:: WORK ORDER ::
Given the material below, repeat exactly the lines from the one containing "12 de julho de 2013 às 15:50 (66, 979)" through the final line, and nothing else.

:: DATA LISTING ::

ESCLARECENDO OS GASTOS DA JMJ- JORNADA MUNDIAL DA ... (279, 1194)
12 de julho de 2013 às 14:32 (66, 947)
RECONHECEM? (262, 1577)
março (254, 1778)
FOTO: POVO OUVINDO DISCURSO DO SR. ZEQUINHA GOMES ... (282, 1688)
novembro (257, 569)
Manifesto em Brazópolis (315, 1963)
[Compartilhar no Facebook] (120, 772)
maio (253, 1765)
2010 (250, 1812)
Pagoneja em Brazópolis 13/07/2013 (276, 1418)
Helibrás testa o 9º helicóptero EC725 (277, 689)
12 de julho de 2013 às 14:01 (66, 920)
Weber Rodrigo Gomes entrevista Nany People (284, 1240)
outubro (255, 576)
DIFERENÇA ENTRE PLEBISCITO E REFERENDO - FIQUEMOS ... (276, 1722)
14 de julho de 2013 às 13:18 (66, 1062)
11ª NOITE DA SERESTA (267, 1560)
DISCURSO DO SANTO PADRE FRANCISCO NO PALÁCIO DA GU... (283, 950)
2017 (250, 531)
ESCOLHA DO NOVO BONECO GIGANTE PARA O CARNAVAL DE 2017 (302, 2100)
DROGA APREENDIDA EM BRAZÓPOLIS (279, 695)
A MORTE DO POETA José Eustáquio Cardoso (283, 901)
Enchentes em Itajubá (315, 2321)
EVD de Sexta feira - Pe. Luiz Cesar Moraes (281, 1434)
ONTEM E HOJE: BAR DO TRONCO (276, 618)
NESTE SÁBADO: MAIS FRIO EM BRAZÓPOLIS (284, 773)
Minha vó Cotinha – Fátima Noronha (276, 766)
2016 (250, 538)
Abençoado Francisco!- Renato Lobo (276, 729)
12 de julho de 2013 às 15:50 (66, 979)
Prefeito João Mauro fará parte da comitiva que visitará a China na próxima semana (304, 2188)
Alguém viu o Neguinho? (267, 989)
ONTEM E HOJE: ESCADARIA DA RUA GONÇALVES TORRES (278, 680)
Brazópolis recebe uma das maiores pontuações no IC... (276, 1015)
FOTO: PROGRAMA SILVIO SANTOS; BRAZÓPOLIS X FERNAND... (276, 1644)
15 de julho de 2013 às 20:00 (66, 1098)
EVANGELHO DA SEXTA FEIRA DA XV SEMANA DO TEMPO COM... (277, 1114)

:: RESULT OF THE EXERCISE ::
12 de julho de 2013 às 15:50 (66, 979)
Prefeito João Mauro fará parte da comitiva que visitará a China na próxima semana (304, 2188)
Alguém viu o Neguinho? (267, 989)
ONTEM E HOJE: ESCADARIA DA RUA GONÇALVES TORRES (278, 680)
Brazópolis recebe uma das maiores pontuações no IC... (276, 1015)
FOTO: PROGRAMA SILVIO SANTOS; BRAZÓPOLIS X FERNAND... (276, 1644)
15 de julho de 2013 às 20:00 (66, 1098)
EVANGELHO DA SEXTA FEIRA DA XV SEMANA DO TEMPO COM... (277, 1114)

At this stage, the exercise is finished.